- Active: 2006 – present
- Country: Australia
- Branch: Army
- Type: Administration
- Size: Battalion
- Part of: Forces Command
- Garrison/HQ: Randwick Barracks, Australia

= 39th Operational Support Battalion =

Logistics and administrative unit of the Australian Army

The 39th Operational Support Battalion (39 OSB) is a logistics and administrative unit in the Australian Army, which provides force preparation training and mounting support to individuals and specialist teams for Australian Defence Force operations. 39 OSB also sustains specified operations by providing first line administrative and logistic support to these deployed forces.

The unit was renamed from its former title 39th (Personnel Support) Battalion (39 PSB) on 27 March 2014. 39 PSB was formerly known as the Deployed Forces Support Unit until being formally renamed at a special ceremony on 8 August 2006 at the Shrine of Remembrance in Melbourne.

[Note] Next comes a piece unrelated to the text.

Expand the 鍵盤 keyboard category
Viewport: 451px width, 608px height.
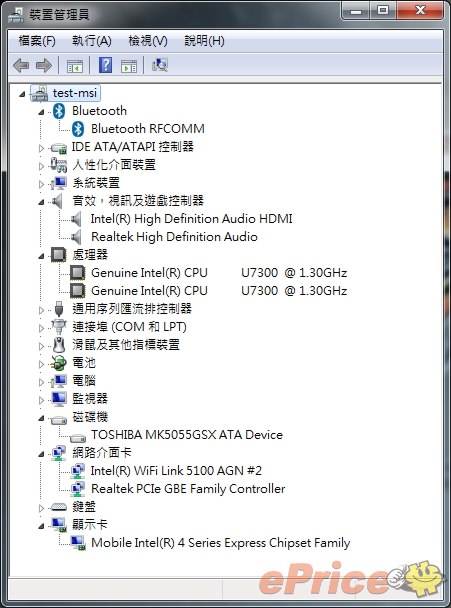[41, 508]
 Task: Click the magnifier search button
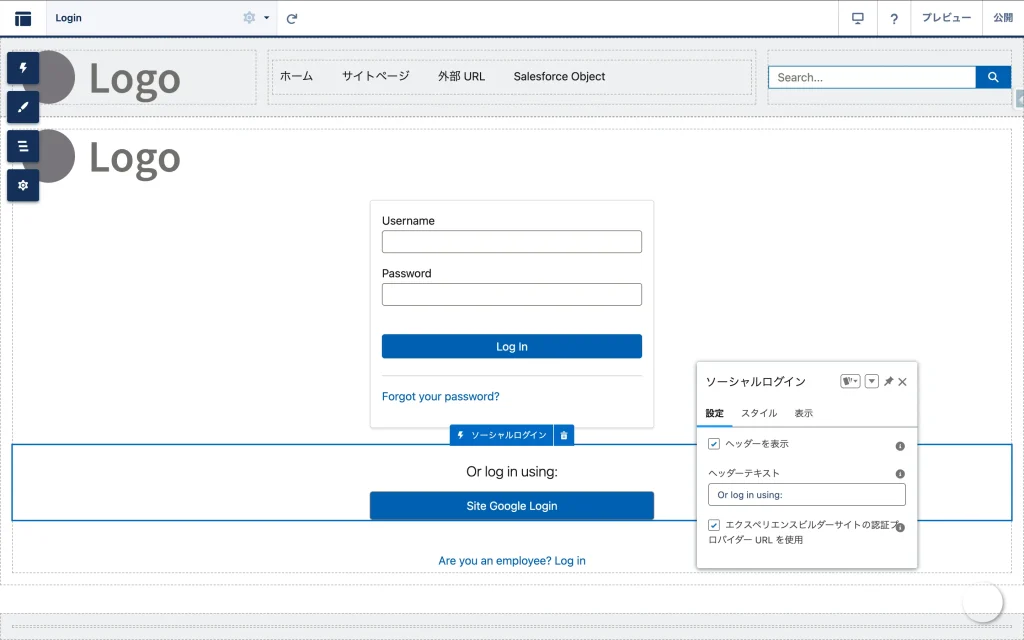coord(993,77)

The unit perpetuates the name of the famous 39th Battalion, an infantry battalion that fought during both World War I and World War II, which played a significant part in the Kokoda Track Campaign in 1942-43, fighting against the Japanese. It is a Tri-Service Direct Command Unit of Forces Command, and is based at Randwick, New South Wales. It currently fills a variety of roles, including providing cultural and language training for soldiers deploying to Africa as part of UN peacekeeping operations.